Llega la obligatoriedad cuando las mascarillas nos estorban para beber la caña y sorber los caracoles
Siempre se trató de insolvencia, incluso ahora. Las mascarillas son obligatorias, pero todavía hoy las que se recomiendan son las higiénicas, de pura tela de pijama, o las quirúrgicas, diseñadas más para no infectar que para no ser infectados. Las FFP2 se diría que son como ir comiendo una gran ostra por la calle. Llega la obligatoriedad, además, cuando ya nos cansan o aburren las mascarillas, cuando tenemos una colección de las caseras como corbatas que no nos ponemos, y otras de farmacia en el mueble bar o en aparadores ozonizados y aterradores como vitrinas de practicante. Llega la obligatoriedad cuando las mascarillas nos estorban para beber la caña y sorber los caracoles, cuando ya nos venden la desescalada como una primavera de carne y grifos de cerveza, cuando estamos olvidando el virus porque han llegado las pantorrillas de las muchachas, como escalinatas doradas, y los tobillos de los chicos, con alas mercuriales.
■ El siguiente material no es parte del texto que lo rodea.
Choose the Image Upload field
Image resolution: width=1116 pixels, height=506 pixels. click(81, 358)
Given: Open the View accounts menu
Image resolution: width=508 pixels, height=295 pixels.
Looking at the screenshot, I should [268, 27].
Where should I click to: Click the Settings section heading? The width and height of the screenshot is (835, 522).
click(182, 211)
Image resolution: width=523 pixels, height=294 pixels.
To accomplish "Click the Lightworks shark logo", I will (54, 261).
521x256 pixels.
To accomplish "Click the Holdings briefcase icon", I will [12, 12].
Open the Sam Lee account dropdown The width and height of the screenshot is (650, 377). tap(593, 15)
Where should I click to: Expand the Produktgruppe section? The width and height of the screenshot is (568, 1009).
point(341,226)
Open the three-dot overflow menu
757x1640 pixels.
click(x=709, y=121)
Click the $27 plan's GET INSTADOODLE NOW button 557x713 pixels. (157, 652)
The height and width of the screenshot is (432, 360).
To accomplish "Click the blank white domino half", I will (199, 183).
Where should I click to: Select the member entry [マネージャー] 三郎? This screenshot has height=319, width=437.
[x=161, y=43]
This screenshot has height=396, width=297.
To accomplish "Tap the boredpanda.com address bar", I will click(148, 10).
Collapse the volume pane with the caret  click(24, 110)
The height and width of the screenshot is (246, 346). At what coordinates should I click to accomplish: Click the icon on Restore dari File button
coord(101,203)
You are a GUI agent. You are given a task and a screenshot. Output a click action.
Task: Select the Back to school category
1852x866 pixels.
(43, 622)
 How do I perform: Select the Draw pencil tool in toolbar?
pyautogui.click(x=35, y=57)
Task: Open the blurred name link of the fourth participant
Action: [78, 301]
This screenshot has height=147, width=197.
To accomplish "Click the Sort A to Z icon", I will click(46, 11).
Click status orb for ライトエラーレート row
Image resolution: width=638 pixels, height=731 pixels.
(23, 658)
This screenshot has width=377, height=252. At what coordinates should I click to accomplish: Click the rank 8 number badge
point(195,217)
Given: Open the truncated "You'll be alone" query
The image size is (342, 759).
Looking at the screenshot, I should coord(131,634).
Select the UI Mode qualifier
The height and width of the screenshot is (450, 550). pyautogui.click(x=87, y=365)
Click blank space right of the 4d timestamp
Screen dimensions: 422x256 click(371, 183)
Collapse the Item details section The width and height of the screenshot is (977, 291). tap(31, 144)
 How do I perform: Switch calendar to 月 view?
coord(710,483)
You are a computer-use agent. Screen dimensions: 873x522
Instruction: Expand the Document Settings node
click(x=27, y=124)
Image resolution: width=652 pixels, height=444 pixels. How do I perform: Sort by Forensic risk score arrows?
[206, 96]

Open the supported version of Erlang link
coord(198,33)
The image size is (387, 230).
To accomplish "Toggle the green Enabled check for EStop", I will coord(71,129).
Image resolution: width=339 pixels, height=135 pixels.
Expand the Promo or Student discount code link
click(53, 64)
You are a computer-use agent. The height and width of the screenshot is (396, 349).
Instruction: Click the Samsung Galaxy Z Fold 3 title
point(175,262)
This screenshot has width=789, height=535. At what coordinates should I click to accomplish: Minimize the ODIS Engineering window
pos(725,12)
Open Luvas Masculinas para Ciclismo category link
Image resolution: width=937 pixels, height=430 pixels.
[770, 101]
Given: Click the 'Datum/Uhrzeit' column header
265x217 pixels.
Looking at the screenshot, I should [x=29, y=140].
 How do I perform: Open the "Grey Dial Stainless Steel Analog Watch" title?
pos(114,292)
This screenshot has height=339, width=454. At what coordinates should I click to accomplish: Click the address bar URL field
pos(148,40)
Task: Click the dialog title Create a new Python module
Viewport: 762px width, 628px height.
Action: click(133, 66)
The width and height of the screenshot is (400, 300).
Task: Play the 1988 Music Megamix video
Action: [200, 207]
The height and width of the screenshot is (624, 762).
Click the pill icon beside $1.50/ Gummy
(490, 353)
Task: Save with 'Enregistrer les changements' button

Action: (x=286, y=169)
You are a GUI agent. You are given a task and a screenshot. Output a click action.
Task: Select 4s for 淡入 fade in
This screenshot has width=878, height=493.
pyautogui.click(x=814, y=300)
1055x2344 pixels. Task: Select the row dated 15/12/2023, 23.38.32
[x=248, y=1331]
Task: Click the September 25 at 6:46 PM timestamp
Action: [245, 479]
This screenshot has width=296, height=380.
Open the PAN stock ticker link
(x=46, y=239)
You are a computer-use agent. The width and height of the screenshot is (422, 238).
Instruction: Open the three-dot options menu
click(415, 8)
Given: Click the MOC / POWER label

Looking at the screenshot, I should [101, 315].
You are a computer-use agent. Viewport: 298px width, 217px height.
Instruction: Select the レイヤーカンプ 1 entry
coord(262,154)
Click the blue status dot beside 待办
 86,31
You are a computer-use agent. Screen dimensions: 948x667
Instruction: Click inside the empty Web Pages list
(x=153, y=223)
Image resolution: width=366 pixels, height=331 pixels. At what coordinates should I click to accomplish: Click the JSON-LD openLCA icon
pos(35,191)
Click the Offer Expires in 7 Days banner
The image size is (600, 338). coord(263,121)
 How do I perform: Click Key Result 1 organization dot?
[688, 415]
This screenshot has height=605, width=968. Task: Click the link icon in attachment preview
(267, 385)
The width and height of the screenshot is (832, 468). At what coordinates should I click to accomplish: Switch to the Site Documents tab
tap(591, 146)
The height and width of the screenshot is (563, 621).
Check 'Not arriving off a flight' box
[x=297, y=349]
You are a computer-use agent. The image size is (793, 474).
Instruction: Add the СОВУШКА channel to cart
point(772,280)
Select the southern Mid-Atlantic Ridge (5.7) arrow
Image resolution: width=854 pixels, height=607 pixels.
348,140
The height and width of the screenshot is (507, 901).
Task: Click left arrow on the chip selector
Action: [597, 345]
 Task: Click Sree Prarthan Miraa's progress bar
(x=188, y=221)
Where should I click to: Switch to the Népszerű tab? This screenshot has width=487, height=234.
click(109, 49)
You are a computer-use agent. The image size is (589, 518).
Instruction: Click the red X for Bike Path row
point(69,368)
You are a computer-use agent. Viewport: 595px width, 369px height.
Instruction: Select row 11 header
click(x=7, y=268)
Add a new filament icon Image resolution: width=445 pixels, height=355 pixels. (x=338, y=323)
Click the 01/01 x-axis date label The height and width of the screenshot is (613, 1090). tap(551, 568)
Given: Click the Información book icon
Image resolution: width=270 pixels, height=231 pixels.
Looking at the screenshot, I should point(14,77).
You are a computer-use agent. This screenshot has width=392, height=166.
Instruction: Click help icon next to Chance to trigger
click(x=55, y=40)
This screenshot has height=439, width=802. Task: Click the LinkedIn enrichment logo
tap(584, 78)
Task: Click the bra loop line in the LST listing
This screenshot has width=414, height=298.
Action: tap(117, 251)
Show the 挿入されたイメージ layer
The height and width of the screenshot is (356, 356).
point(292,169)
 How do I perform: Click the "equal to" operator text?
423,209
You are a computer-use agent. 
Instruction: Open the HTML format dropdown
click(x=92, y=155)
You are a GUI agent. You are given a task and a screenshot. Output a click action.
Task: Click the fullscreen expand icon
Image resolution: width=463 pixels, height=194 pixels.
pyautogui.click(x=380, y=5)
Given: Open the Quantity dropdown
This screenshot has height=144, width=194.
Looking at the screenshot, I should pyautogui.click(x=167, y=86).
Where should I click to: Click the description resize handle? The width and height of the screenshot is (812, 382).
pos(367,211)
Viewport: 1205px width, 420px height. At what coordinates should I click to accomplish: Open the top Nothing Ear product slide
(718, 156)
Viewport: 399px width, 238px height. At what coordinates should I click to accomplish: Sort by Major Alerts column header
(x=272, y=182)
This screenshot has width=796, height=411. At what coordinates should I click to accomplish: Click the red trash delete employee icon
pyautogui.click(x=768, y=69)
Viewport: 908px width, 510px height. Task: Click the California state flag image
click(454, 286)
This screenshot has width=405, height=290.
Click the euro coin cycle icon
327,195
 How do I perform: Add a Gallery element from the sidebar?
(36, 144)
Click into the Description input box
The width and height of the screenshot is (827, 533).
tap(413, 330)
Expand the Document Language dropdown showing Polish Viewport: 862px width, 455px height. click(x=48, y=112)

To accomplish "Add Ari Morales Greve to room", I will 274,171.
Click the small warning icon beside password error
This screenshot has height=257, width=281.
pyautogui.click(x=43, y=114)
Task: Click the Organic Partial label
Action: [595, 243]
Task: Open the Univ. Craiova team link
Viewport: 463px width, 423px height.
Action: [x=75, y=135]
Las mascarillas ya no son una marcianada, sólo la nueva riñonera de playa, que ahora es un carnaval, como el mismo Gobierno poniéndoselas y quitándoselas. Llega la obligatoriedad, y no porque haya más necesidad que antes, sino porque hay disponibilidad. Llega, en fin, muy tarde, como ha llegado siempre tarde el Gobierno, escaso de alacena igual que de luces.